Feel the Force: Contact-Driven Learning from Humans (2506.01944v1)

Published 2 Jun 2025 in cs.RO and cs.AI

Abstract: Controlling fine-grained forces during manipulation remains a core challenge in robotics. While robot policies learned from robot-collected data or simulation show promise, they struggle to generalize across the diverse range of real-world interactions. Learning directly from humans offers a scalable solution, enabling demonstrators to perform skills in their natural embodiment and in everyday environments. However, visual demonstrations alone lack the information needed to infer precise contact forces. We present FeelTheForce (FTF): a robot learning system that models human tactile behavior to learn force-sensitive manipulation. Using a tactile glove to measure contact forces and a vision-based model to estimate hand pose, we train a closed-loop policy that continuously predicts the forces needed for manipulation. This policy is re-targeted to a Franka Panda robot with tactile gripper sensors using shared visual and action representations. At execution, a PD controller modulates gripper closure to track predicted forces-enabling precise, force-aware control. Our approach grounds robust low-level force control in scalable human supervision, achieving a 77% success rate across 5 force-sensitive manipulation tasks. Code and videos are available at https://feel-the-force-ftf.github.io.

Authors (8)

Ademi Adeniji (6 papers)
Zhuoran Chen (3 papers)
Vincent Liu (33 papers)
Venkatesh Pattabiraman (6 papers)
Raunaq Bhirangi (10 papers)
Siddhant Haldar (15 papers)
Pieter Abbeel (372 papers)
Lerrel Pinto (81 papers)

Summary

Controlling fine-grained forces during manipulation is a significant challenge in robotics, particularly when dealing with real-world variability and delicate objects. Traditional methods often rely on extensive robot-collected data or simulation, which struggle to generalize, or teleoperation, which can be difficult and expensive to scale. Learning directly from humans offers a compelling alternative, as humans naturally exhibit sophisticated force control in everyday tasks. However, extracting precise contact force information solely from visual human demonstrations is difficult.

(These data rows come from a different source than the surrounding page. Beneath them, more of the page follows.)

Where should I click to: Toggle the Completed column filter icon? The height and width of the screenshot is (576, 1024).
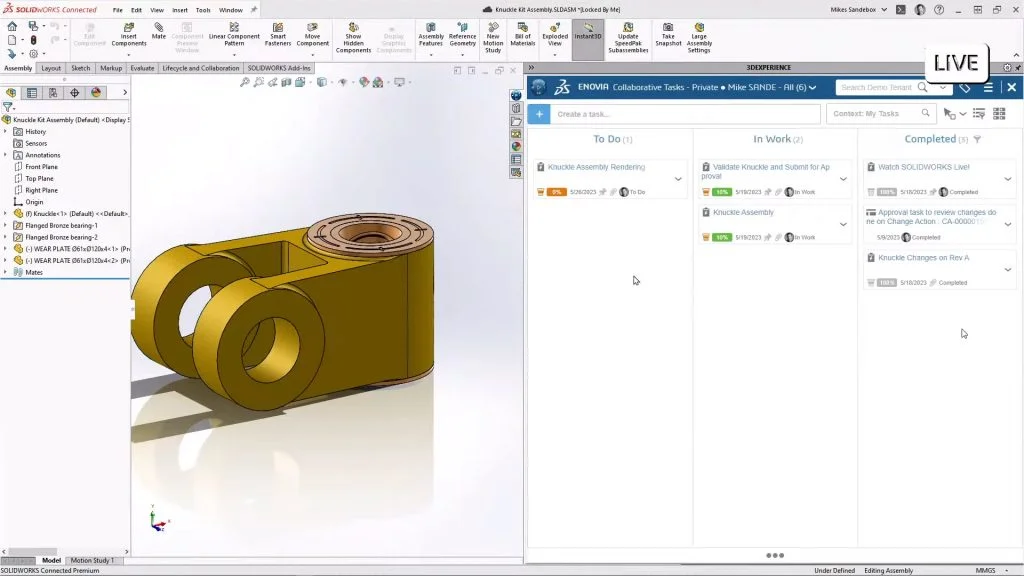[x=977, y=139]
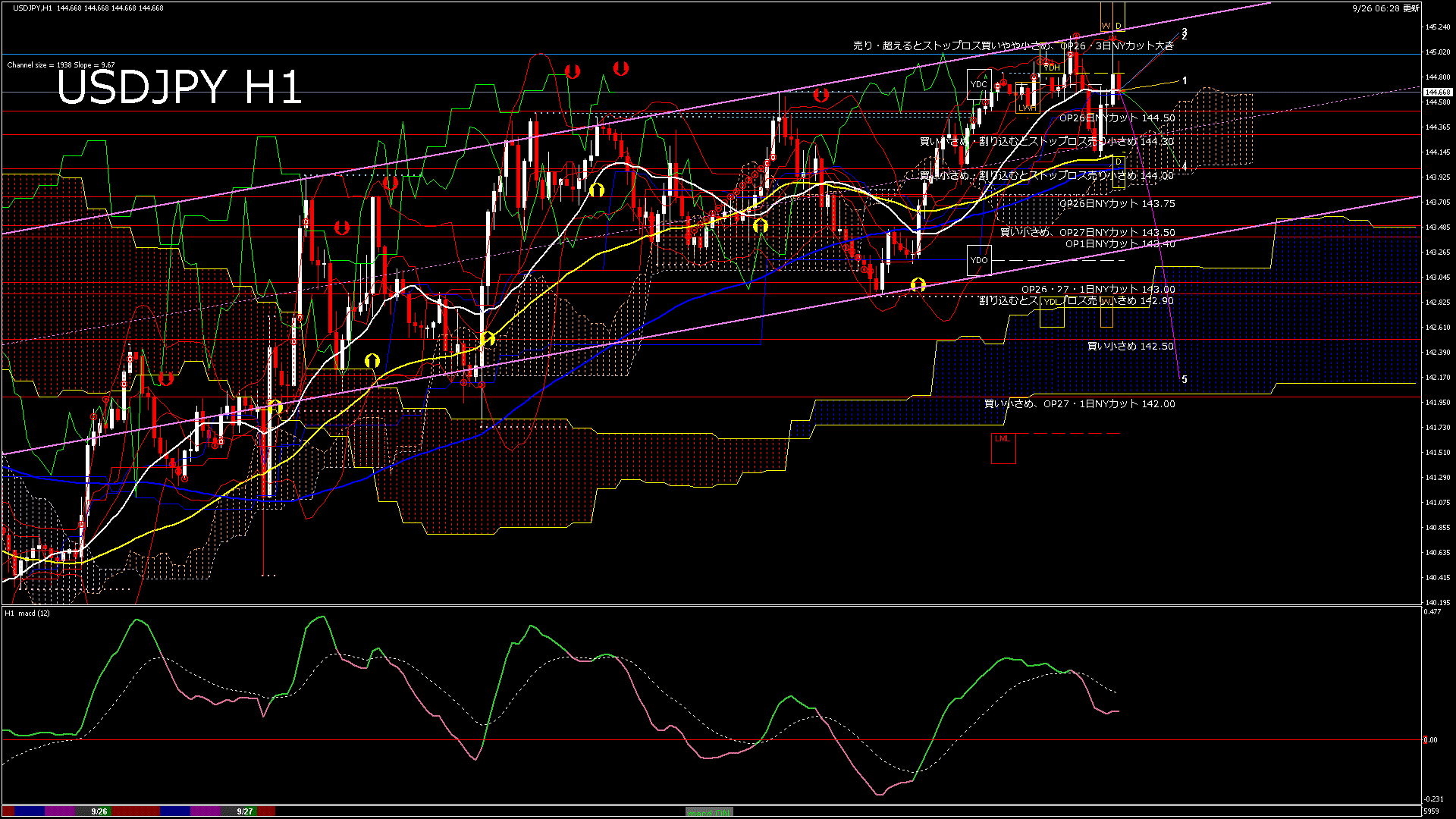The height and width of the screenshot is (819, 1456).
Task: Select the 9/27 date marker
Action: 245,811
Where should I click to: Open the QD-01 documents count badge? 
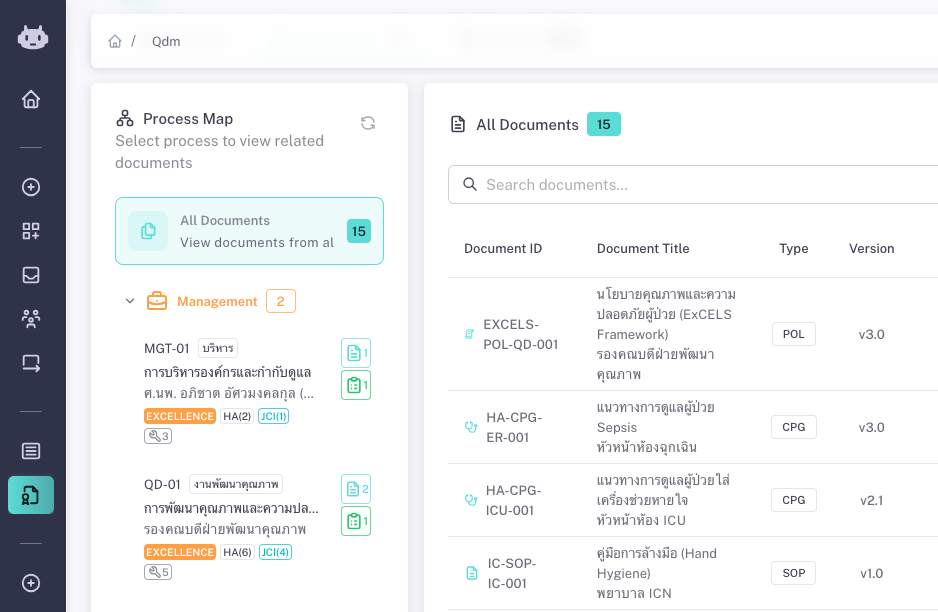[x=356, y=489]
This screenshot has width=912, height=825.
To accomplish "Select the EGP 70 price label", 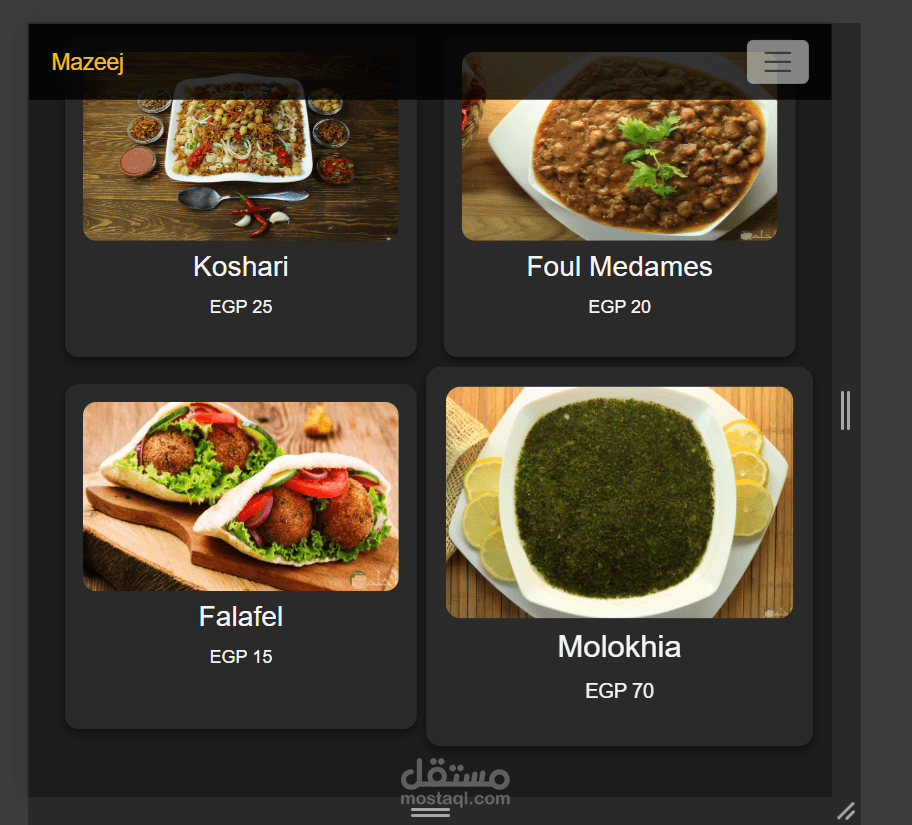I will (x=619, y=691).
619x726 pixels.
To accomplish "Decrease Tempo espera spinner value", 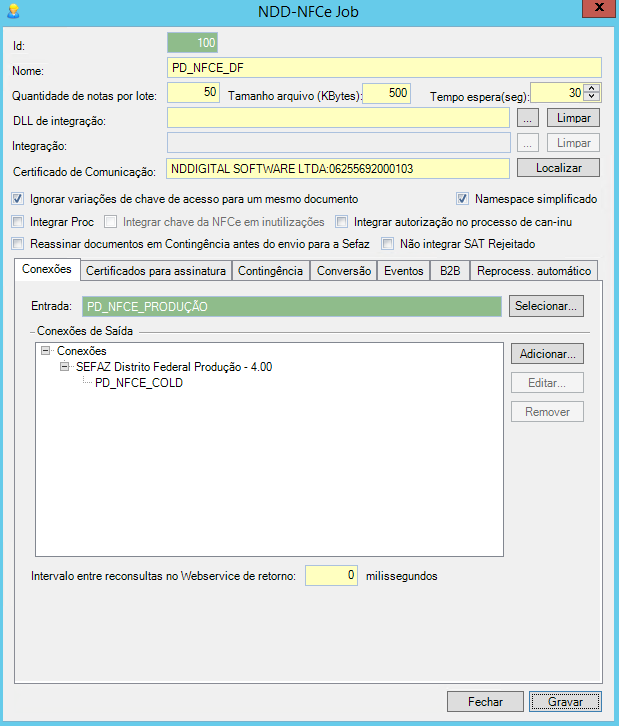I will (591, 97).
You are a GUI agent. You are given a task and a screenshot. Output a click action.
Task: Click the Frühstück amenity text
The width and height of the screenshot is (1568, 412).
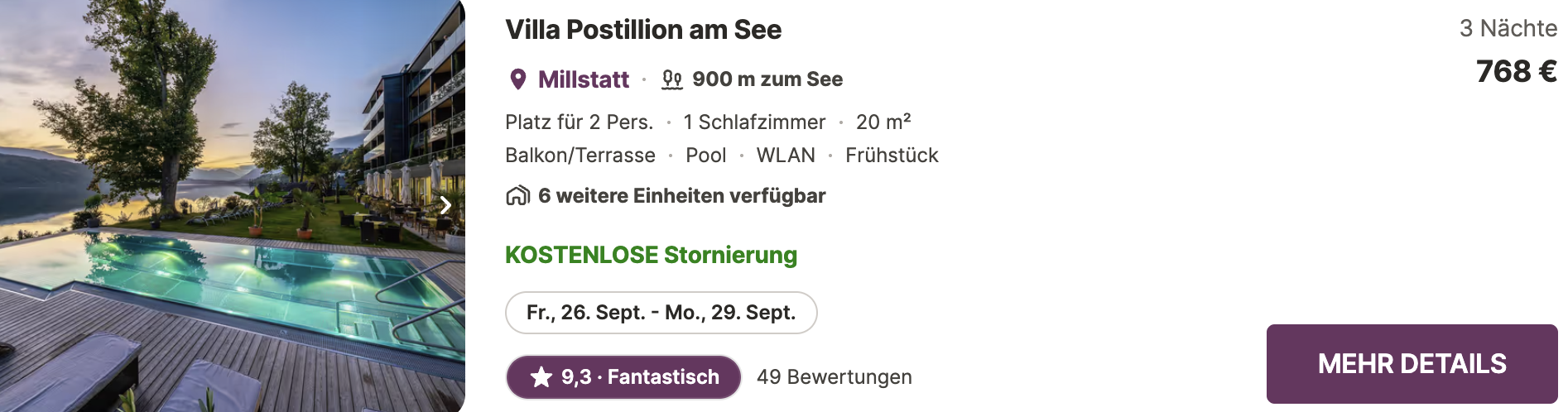892,156
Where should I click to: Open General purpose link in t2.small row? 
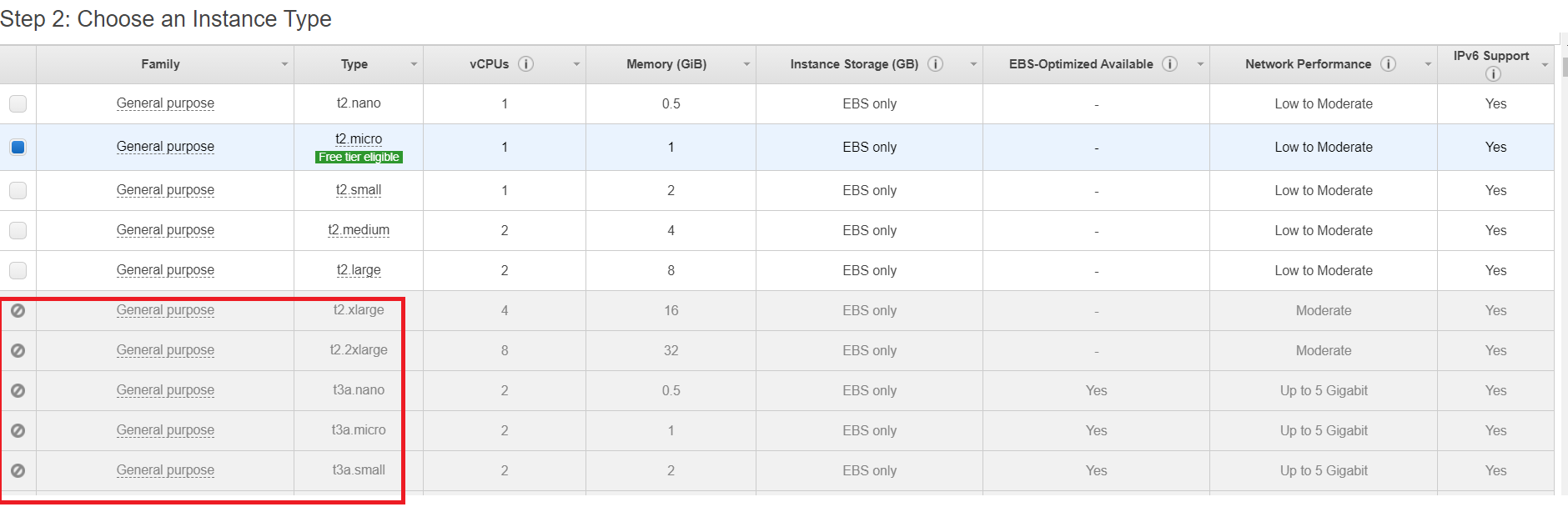165,191
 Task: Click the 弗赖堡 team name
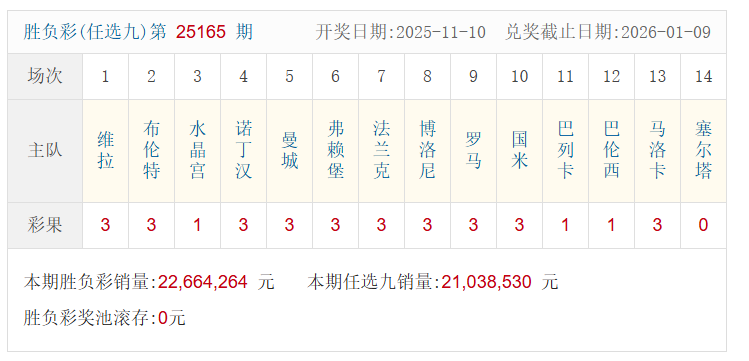pyautogui.click(x=335, y=150)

The paper "Feel the Force: Contact-Driven Learning from Humans" (Adeniji et al., 2 Jun 2025 ) introduces FEELTHEFORCE (FTF), a robotic learning system designed to address this challenge by learning force-sensitive manipulation directly from human tactile behavior. FTF uses a tactile glove to capture contact forces alongside vision-based hand pose estimation from human demonstrations. This data is used to train a closed-loop policy that predicts desired hand trajectories and critical contact forces. At execution time, this policy is transferred to a robot equipped with tactile gripper sensors, and a low-level PD controller actively modulates the robot's gripper closure to track the predicted forces.

Here's a breakdown of FTF's implementation and practical application:

1. Data Acquisition

Human Demonstrations: Data is collected by having a human wear a custom ergonomic tactile glove and perform manipulation tasks naturally. Two calibrated RealSense cameras record the scene (hand and environment) from different viewpoints.
Tactile Glove: Inspired by AnySkin (Bhirangi et al., 12 Sep 2024 ), the glove uses magnetometer-based sensors primarily on the underside of the thumb. These sensors capture 3D force vectors. For FTF, the norm of the center magnetometer's force vector is aggregated over time to match the camera frame rate (30 fps), providing a continuous force reading.
Force-to-Newton Mapping: A mapping between the sensor norm and applied force (in Newtons) is calibrated by pressing the sensor on a weighing scale in various contact modes (Figure 6). This allows the raw sensor output to be translated into a force value.
Robot Hardware: A Franka Panda robot with custom 3D-printed gripper tips is used for deployment. These tips have mounts for AnySkin tactile sensors on one fingertip, mirroring the human glove setup.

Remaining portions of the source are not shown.